Divorce : comment se calcule l’indemnité d’occupation ?

Publié le 25 Oct 2019


Lorsque  les époux ont acquis un bien en commun, au moment du divorce, la question de l’indemnité d’occupation se pose alors .

Elle concerne celui des époux autorisé à se maintenir dans le bien.

L’article 815-9 du Code civil prévoit que l’indivisaire usant ou jouissant privativement de la chose indivise est, sauf convention contraire, redevable d’une indemnité.

Le calcul de cette indemnité est souvent sujet à contestations.

Ainsi, dans un arrêt en date du 11 juillet 2019,  n° 18-20831, la première chambre civile de la Cour de cassation a rappelé certaines règles de calcul.

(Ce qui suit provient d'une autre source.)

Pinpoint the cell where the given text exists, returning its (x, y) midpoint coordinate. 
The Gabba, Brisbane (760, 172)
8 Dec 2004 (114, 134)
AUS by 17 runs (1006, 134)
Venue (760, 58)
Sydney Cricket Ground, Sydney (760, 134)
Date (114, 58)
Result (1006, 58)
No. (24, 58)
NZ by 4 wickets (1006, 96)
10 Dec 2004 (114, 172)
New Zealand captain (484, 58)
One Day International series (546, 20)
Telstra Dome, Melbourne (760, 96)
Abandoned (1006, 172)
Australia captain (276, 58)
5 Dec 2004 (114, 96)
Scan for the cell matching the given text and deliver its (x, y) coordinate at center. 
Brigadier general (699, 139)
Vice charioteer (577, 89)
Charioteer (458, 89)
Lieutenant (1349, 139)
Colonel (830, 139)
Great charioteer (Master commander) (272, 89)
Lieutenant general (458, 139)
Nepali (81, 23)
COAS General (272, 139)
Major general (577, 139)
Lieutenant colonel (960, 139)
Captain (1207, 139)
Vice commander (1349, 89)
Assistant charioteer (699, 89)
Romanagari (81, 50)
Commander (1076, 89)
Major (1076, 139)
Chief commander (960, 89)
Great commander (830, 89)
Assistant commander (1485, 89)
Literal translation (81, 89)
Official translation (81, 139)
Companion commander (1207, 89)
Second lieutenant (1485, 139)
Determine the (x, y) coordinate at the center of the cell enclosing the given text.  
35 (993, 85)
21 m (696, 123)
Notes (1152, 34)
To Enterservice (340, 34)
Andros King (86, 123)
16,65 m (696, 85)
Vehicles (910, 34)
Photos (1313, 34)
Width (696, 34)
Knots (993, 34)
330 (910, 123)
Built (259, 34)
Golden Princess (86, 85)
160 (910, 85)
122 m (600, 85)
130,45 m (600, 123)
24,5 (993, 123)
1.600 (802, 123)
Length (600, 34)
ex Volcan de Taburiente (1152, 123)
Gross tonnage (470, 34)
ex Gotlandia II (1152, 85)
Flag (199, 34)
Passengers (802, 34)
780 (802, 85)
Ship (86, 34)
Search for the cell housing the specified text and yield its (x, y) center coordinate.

En l’espèce, l’époux était redevable d’une indemnité d’occupation. La cour d’appel avait calculé cette indemnité sur la base de la valeur du bien immobilier. Cette valeur était déterminée à partir d’avis de valeur produits par son ex-épouse. Il en était déduit une valeur locative, traditionnellement fixée à 5 % de valeur du bien X 80 % d’abattement ( à pondérer en raison de la présence d’une parcelle nue).

L’époux critiquait devant la Haute juridiction, l’absence de pertinence selon la cour d’appel  des avis de valeur produits.

Au visa de l’article 455 du Code de procédure civile, la Cour de cassation a alors relevé qu’il appartenait à la cour d’appel d’en faire au moins une analyse sommaire. Ces éléments étant spécialement invoqués pour contester la fixation de l’indemnité d’occupation.

L’époux avait demandé la prise en compte de la présence de l’enfant du couple au domicile conjugal dans l’appréciation du montant de l’indemnité d’occupation. L’épouse ne réglait alors aucune pension alimentaire. La cour d’appel avait estimé  que cet élément n’affectait pas le montant dû par le co-indivisaire.

La Cour de cassation a rejeté cette position.

Elle a estimé au contraire que la cour d’appel aurait dû rechercher si la fixation de la résidence de l’un des enfants au domicile du père n’en constituait pas une modalité d’exécution.

En effet, l’épouse ne contribuait ni à l’entretien ni à l’éducation . Dès lors, rien n’était de nature à réduire le montant de l’indemnité d’occupation due par son ex-époux.